An evolution in early stage gene therapy funding models

A tsunami of curative gene therapies for rare diseases will get through pivotal trials in the coming year or two. This comes on the back of substantial venture-capital finance which has brought these programs out of gestation in academic labs and into the real world. Those in the clinic today are predominantly gene therapy programs for rare diseases resulting from mutations in single genes that were funded/spun-out over the last 6 or 8 years. What we’re seeing now is a shift in the ‘investment case’ that VCs are making for new gene therapy-focused spinout companies. Investment committees that were previously presented with ‘scalable platforms’ are now increasingly needing to be convinced that there’s a business model in place whereby those companies can actually sell products. And they’re wanting to know how that’s going to be achieved in a sensible, risk-managed way, even for very early stage investments in preclinical gene therapy programs.

Back when we started the UCL Technology Fund, there was a strong focus on platform technologies that could potentially address a large range of rare diseases in a more capital-efficient manner than, for example, having to set up a discovery method or manufacturing process for each program on its own. Many of these companies are now publicly listed, which is an attractive form of exit for VCs because, although somewhat slower (selling shares on the market over time), it’s more within the VC’s control than the chances of getting the whole thing away in a trade sale – and it has option value because someone might still come along and buy the whole thing on-market anyhow. But the public markets – with a shorter investment timeframe than most VCs – want these companies to demonstrate right now that they can deliver commercially. However, launch delays and continued high R&D spend have seen gene therapy stocks underperform relative to the broader market this year – which may come as a surprise given the strong performance of biotech in general and the return of Special Purpose Acquisition Companies as a potentially less volatile way of going public.

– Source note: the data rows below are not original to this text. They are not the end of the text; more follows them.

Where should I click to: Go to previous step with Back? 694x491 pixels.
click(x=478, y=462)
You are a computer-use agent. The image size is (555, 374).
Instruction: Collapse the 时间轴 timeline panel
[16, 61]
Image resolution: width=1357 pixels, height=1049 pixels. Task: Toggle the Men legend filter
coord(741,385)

And so the university-based gene therapy newcos being funded by VCs right now are much more about portfolios of programs that can quickly be delivered to patients (and therefore generate revenue) than they are about the promise of platform technologies. Yes, they often have a ‘story of specialisation’ to justify why that team in particular is working on all those programs, but they don’t necessarily have to have a platform tech. Access to your own manufacturing capacity that’s scalable to support commercial sales (i.e. beyond just supplying a clinical trial), alongside a clear plan for reimbursement, is often more important than the core of IP that protects a platform – it’s the clinical data and the commercial plan that are going to drive returns. 

This shift in investment thesis – in-licensing programs to build portfolios – is also part of the reason for the somewhat sudden arrival in Europe of US-based VCs looking to fund early stage programs. Biotech-focused VCs have raised an enormous amount of money over the last 5-8 years, right at the same time over which gene therapy has become de-risked as a therapeutic modality, for which getting from idea to clinic is now seen as substantially more straightforward and cheaper than, say, for a small molecule. Competition for access to gene therapy programs in the US is stiff – and this has resulted in an inflation in valuations for early stage gene therapies. VCs are therefore now investing much earlier in the process – and looking overseas for programs to add to their spinout companies’ pipelines, where valuations are perceived to be less challenging.

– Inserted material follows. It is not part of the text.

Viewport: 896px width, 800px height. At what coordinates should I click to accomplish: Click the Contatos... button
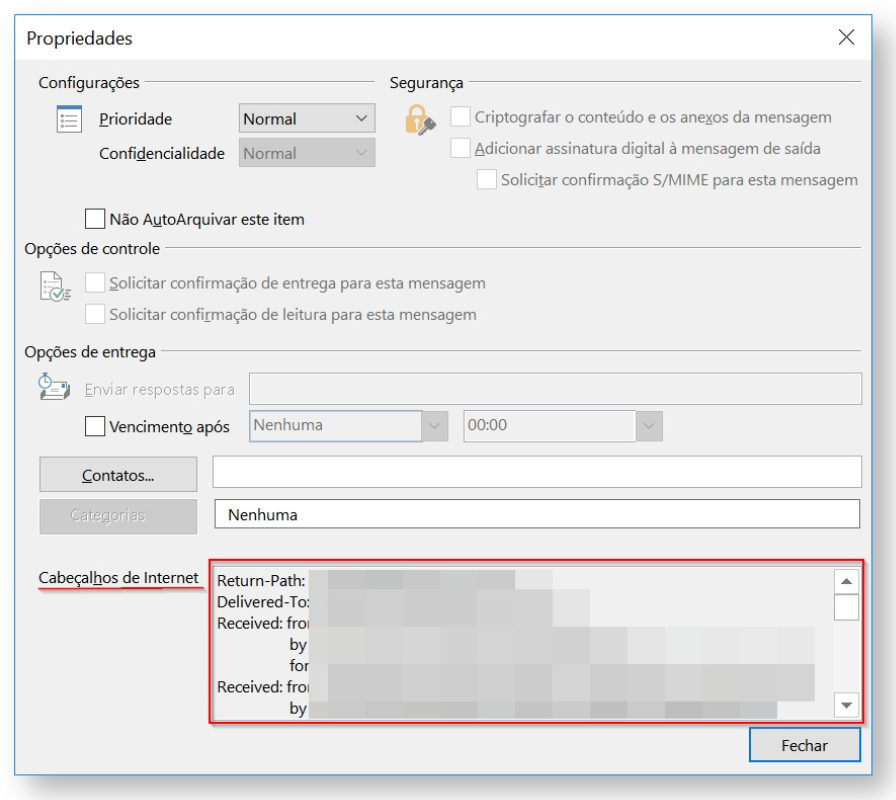pyautogui.click(x=118, y=475)
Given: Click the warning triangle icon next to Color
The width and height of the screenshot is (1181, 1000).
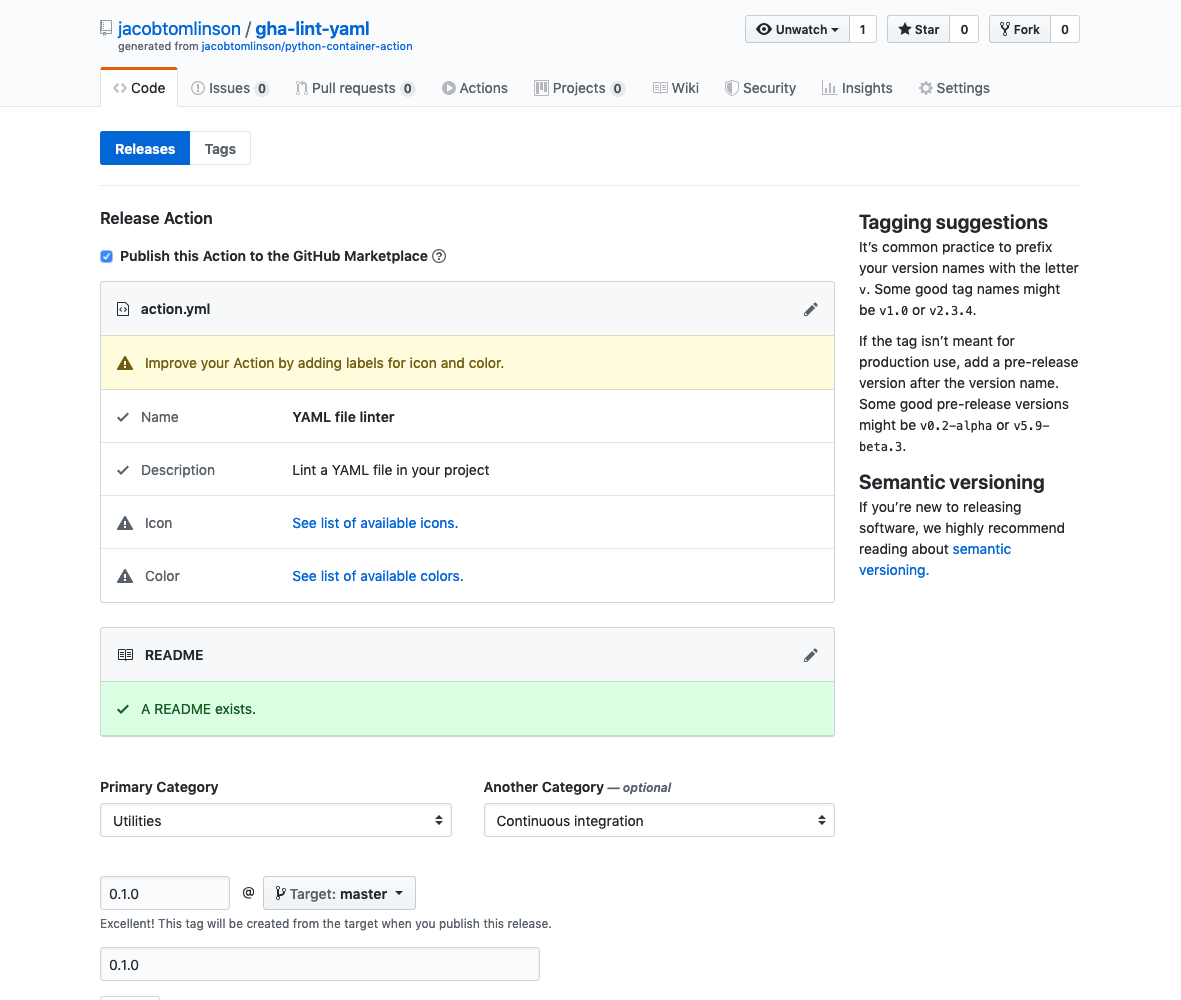Looking at the screenshot, I should (125, 576).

What makes a program attractive to VCs? There are several approaches. One common theme is to target a disease in an uncompetitive space even if it’s rare – especially if it’s on newborn screening panels for a severe childhood disease, or has a large(ish) and accessible prevalent population for less severe diseases alongside potential to replace an expensive and inconvenient enzyme replacement therapy. Another approach is to in-license programs where treating a rare disease enables potential for treating a much larger population with a chronic disease linked to mutations in the same gene. Showing it works in the orphan disease may enable you to access the bigger market afterwards. Collecting these programs into a portfolio makes sense so long as the team has an achievable plan for commercialisation – and the investment committees increasingly want to see those plans from the very start.
 
All this doesn’t mean that ‘platform’ as an investment theme in gene therapy is dead, far from it. But to be worth investing in now, a gene therapy platform has to enable treatment of diseases that are currently not treatable by the more commoditised naturally occurring AAV or ex vivo lentiviral approaches which are now close to marketing approval and have received all that investment. In fact, much of the ‘low-hanging fruit’ for existing, monogenic rare disease gene therapy has probably been picked; and the VC community is looking to more complicated and therefore potentially riskier approaches (higher or multiple doses, different organs, etc.) so I think there will be quite a lot more failure. More than ever, careful planning and judicious risk-taking remain crucial to success, whatever the ‘story’ of a VC’s new gene therapy spinout.